The results are available online (for the IPC and for the hard-to-ground domains). There are two columns per implementation: -h2-lama-first runs the full pipeline with invariant synthesis on; -no-h2-lama-first turns it off (--invariant-generation-max-candidates 0). When the invariant synthesis is off, the implementations produce the same task; when it is on, Claude failed to make the C++ implementation identical. The Mersenne Twister inside the invariant synthesis is deterministic on both sides: same seed (314159), same algorithm name. But apparently libstdc++’s mt19937 plus uniform_int_distribution produces a different sequence than CPython’s random.Random.randrange. Claude never managed to find a workaround to make both identical.

The speed improvement is quite substantial but, overall, I would expect that a good C++ port would give us a more robust improvement in number of solved tasks. The gain in coverage for the hard-to-ground benchmark was 12%, despite the substantial speed up in translation time. For the IPC domains, the coverage change is negligible. For context, our 2023 paper led to 7% gain in coverage, despite only reimplementing the grounder component.

A few things never got fixed. The mismatch in the variable ordering in the invariant synthesis is the obvious one. And the significant memory improvements only happened after I explicitly suggested swapping string arguments for indices. Based on the conversation, Claude wouldn’t have proposed that refactor on its own.

What about code quality? I would be lying if I said I read all the code. But the parts I’ve seen (mostly the grounder component) were more readable than I expected, although I would have done things differently in terms of data structures and data flow. The code seems to me a bit Pythonic sometimes, but this is perhaps an issue with my instructions.

And how long did it take?
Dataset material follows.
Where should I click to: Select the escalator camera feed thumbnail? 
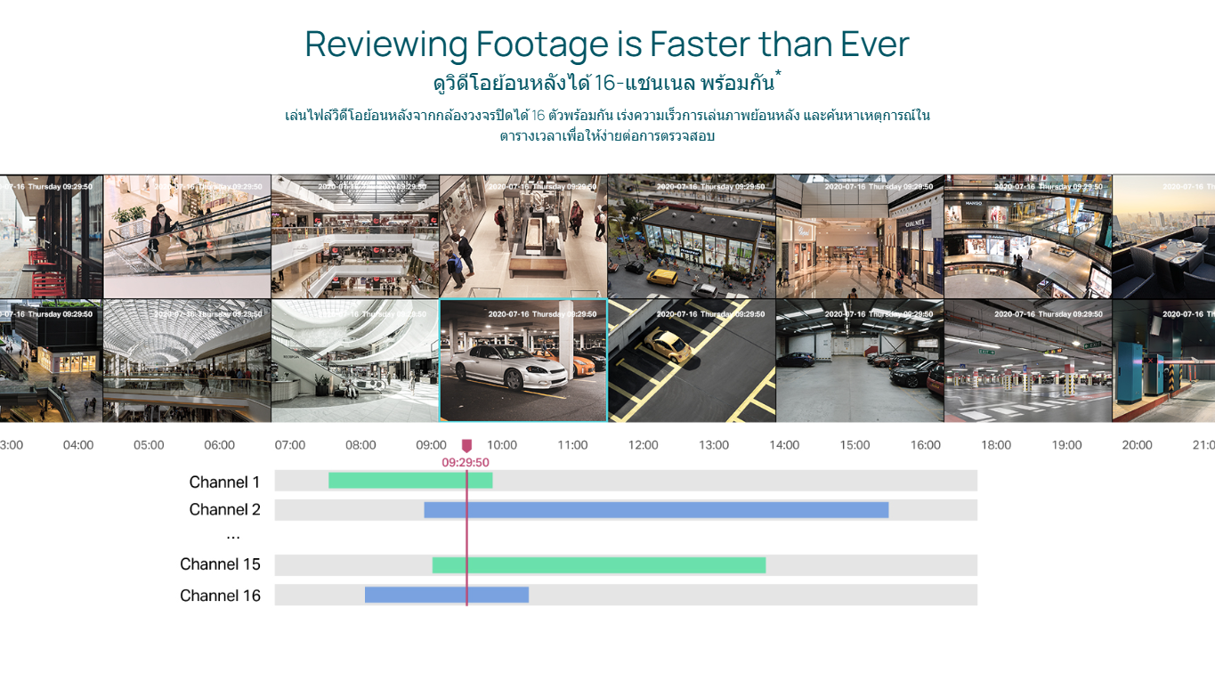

Tough to say because this was not my priority, so often I left Claude hanging for a few hours. I also have Claude Code Pro, so the workload is “naturally” split into 5-hours chunks. If we assume that Claude was working on it from it the first commit until the last one in each session, then the entire project took around 26–27 hours (I am accounting some “buffer time” for the work done before the first commit, and also including the time taken for the benchmark evaluation).